I would not be burning anything in the bore. The heat of flame exceeds the 1100 degree stress relieving temperature normally applied to barrels.
I would drill a 3/16" hole in the end of a 3 foot piece of 1/4 inch brass rod from Lowe's or Home Depot. Then I would break the head off a #8 brass wood screw and solder that broken end into the hole in the rod. The idea is to make something resembling a muzzle-loader's lead ball remover. Run it down to the bore and carefully screw it into the cloth and start pulling that jammed material to straighten it out. Don't try to take too big a bite. The go in from the other end and do the same thing.
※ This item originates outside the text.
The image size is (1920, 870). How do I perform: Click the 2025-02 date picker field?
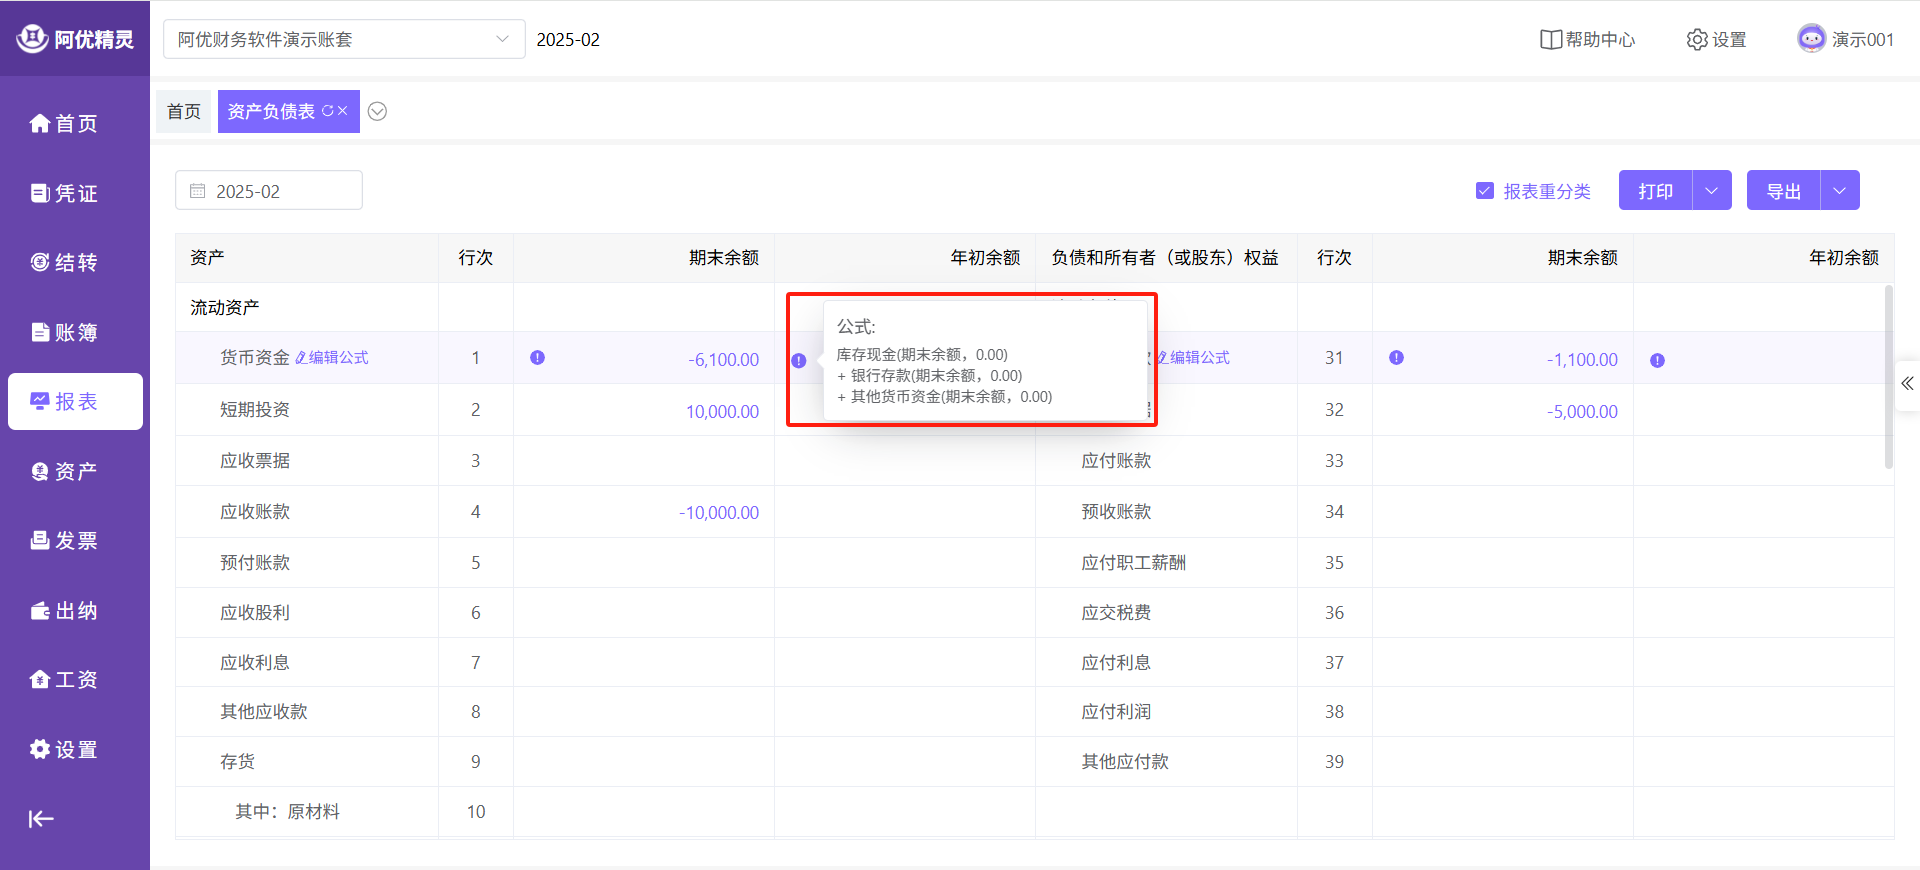pos(268,191)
The idea is to relieve the cloth's plugging effect and have only the stuck bronze bristles holding thing back.
The next step would be to follow the advise to plug the muzzle with a stopper and eat out the bronze brush with a bore cleaner. The very active chemistry in
KG-12 bore cleaner will do it safely and relatively quickly without harming the bore. I have used it to eat the remains of a stuck case out of a die after the stuck case remover tore its head off. It took several days, and I had to pour the KG-12 off and back several times to keep things stirred, but it worked and saved an expensive carbide .223 die.
Once the brush bristles are gone, you should be able to just pull the cloth out. The brass rod may help with that.